Indian Financial Space, today has a plethora of products such as Direct Equity, Mutual Funds, Portfolio Management Services (PMS), Alternative Investment Funds (AIFs), Fixed Deposits, Equity Derivatives (F&O), Commodity Derivatives, Interest Rate Derivatives, Currency Derivatives.
- Direct Equity is specifically designed for Insiders such as Promoters, Strategic Investors, ESOP holders and large sophisticated Investors such as Institutions (Foreign and Domestic). These institutions invest on behalf of thousands of investors and so are capable of carrying greater risks than individual investors. If retail investors dabble in direct equity without adequate research tools, information asymmetry is likely to lead to poor results. Retail is likely to find itself on the wrong side of most trades.
- Futures & Options (Equity Derivatives) are designed for Institutional players to be able to hedge themselves in case they want to. When retail takes the bait, the results are poor.
- Mutual Funds are designed for retail investors who want to channelize their savings in a systematic manner and build long-term wealth. They provide an avenue for investors to benefit from the higher risk-return profile of equities while minimizing risk.
- Portfolio Management Services (PMS) is designed for HNIs with financial investments of at least 2.5 crores, NRIs, PIOs, OCIs and Retail FPIs (Foreign Portfolio Investors i.e. non-institutional foreign investors). They offer a higher risk-return profile than Mutual Funds.
- Alternate Investment Funds (AIF) are designed for UHNIs with financial investments of at least 30 crores, NRIs, PIOS, OCIs and UHNI FPIs. They are meant for sophisticated investors who want to take higher risks than are regulatorily possible within PMS.
- Commodity Derivatives are designed for Hedging by Value Chain Participants that usually consist of Companies and Firms with businesses that are suppliers/ users/ consumers of underlying Commodity. For example, ITC uses spices futures in the agri commodity space to hedge itself against the price fluctuations of commodities such as Turmeric, Coriander and Pepper. IOC, BPCL, Indigo use Crude futures to hedge their exposure to Crude Oil.

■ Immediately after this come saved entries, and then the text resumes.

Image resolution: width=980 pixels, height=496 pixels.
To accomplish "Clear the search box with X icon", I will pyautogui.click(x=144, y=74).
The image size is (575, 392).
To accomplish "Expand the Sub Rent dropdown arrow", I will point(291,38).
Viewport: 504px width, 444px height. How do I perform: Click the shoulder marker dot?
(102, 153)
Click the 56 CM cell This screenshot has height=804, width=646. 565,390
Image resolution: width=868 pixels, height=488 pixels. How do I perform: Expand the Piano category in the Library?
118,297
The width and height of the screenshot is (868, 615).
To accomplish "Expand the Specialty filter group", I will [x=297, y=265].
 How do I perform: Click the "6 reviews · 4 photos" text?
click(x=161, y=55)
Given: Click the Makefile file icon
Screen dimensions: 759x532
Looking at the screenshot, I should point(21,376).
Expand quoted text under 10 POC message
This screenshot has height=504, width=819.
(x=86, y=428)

- Interest Rate Derivatives are useful for Banks, NBFCs, Housing Finance Companies, Insurance Companies and Institutions to hedge their Interest Rate exposures of either fixed or floating rate. They are also used for managing Asset-Liability Mismatches more efficiently.
- Currency Derivatives are useful for Exporters and Importers to hedge their currency exposures.
Often, I see examples of mis-selling by brokers to entice retail into areas such as Direct Equity, F&O, Commodity derivatives and Currency derivatives.